• [EXCERPTED DATA]:
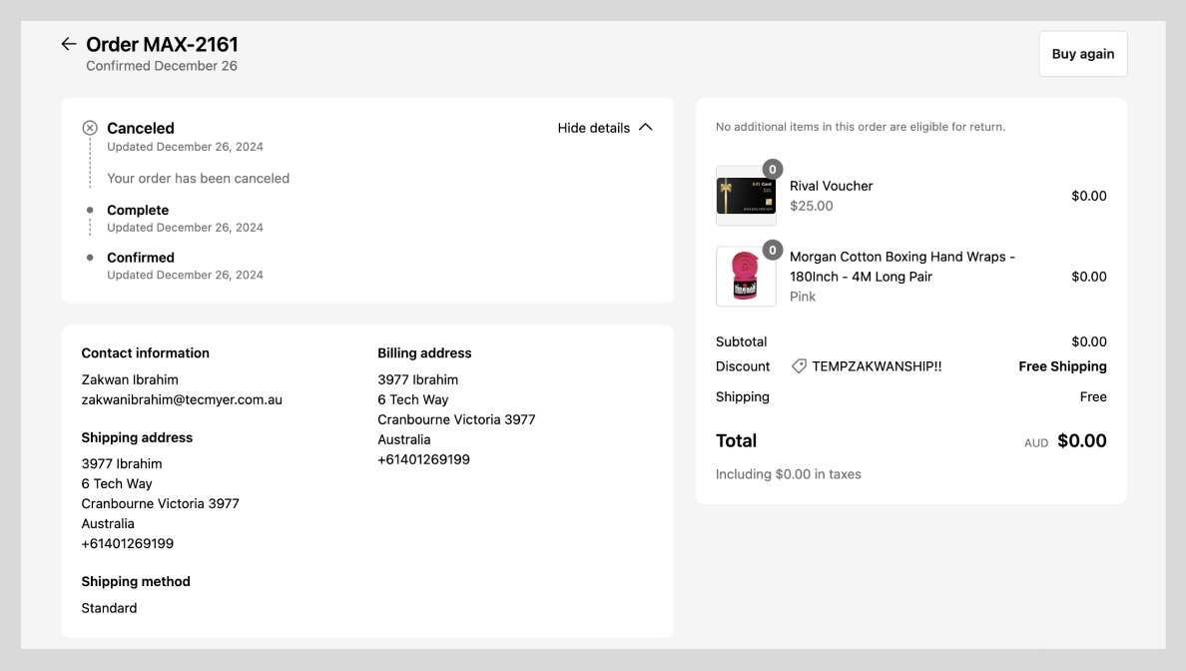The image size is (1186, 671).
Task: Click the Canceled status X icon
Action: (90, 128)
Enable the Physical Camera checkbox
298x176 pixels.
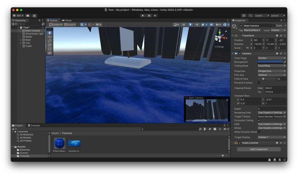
* * *
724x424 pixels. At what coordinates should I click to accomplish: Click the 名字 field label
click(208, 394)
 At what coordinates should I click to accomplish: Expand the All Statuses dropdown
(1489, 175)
* * *
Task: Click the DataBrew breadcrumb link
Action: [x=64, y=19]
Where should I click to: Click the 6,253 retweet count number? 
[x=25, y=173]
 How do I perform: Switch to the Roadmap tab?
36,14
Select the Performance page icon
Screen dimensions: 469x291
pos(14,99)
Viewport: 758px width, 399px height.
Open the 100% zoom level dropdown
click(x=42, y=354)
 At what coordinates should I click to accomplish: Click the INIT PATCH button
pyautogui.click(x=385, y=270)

• [WHAT IS EXPECTED]:
Repeat, word for word, the lines above between the line holding "Enable the Physical Camera checkbox" and the line holding "298x176 pixels.", inclusive; omit everything else.

• [ANSWER TO THE PROBLEM]:
Enable the Physical Camera checkbox
298x176 pixels.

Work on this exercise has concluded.